The company's spokesman also pointed out that in the online transcript of the interview, Gilbert did say: "Now, to just finish with what's happening with the CLECs -- going forward, I doubt if you're going to see a lot of new CLECs funded by private equity. I think that some of the smaller CLECs that really have poor business plans or limited management teams may even fail...."

Which is all well and good, but the fact is the CEO gave an upbeat interview roughly three weeks before a major earnings disappointment (and only a few days before the end of the quarter). Moreover, between the actual interview and the posting of it on our website, Gilbert was quoted in The Wall Street Journal as saying he was "comfortable" with analysts' estimates for the third quarter -- in an article specifically discussing the issue of how telecom equipment companies were affected by the troubles of CLECs and other phone companies.

It's also surprising, to say the least, that Copper Mountain contacted the Fool about an interview, and apparently was conducting a "press tour," in the weeks leading up to its earnings announcement.

Phillip Fisher has something to say about companies and their communications with shareholders.

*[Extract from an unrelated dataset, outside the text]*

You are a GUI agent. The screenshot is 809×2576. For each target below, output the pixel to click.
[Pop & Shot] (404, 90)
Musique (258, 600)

He looks for companies that have uncompromising integrity, ones that are as vocal about their missteps as they are about their successes. As a Foolish investor, I hold this quality to be as high as nearly any other I look for in a company. Even if I were convinced beyond the shadow of a doubt of a company's superior opportunity for market-beating returns, I would not invest a red cent if I considered the management team to be suspect in this regard. I've got a simple motto: A management must display integrity, intelligence, and creativity. But if it lacks integrity, rest assured that it is not using the second two for your benefit.

Now, this may be an overly harsh criticism to be leveled against Copper Mountain. I frankly do not have much of an opinion of the company or its products. But I question the company's suitability as an investment based on the fact that the CEO would be interviewed and answer questions as if things were fine when clearly they were not. Chris Rugaber asked the right questions, and Rick Gilbert did not answer in a way that a) informed his investors, or b) gave any hint of the reality of the company's situation. To think that, as of the last week of September, Gilbert did not know CLEC sales would be lighter over the next 15 months is questionable, at best.

Although it would be completely daft of someone to run out and buy Copper Mountain stock based on a single interview, the fact is that hundreds of thousands of shares traded hands after the interview and before the earnings report a week later. We've seen this before -- last year New Era of Networks CEO (Nasdaq: NEON) urged analysts to raise estimates and within three weeks the company announced worse than expected earnings -- and we're sure to see it again.

But Copper Mountain's management had some choices in regard to this scheduled interview. It could have canceled, knowing that it could not answer the questions satisfactorily. Gilbert could have passed on any forward-looking questions and referred to the company's upcoming earnings announcement. Or Gilbert could have told the truth -- that the company was at least "concerned" about CLEC spending.

In my opinion, there's a vast difference between spinning a situation to show the better side of it and answering a direct question about revenues in a deceptive manner. Gilbert's choice of answer shows contempt for shareholders, and no company that shows such tendencies is worth either our investment dollars or our attention.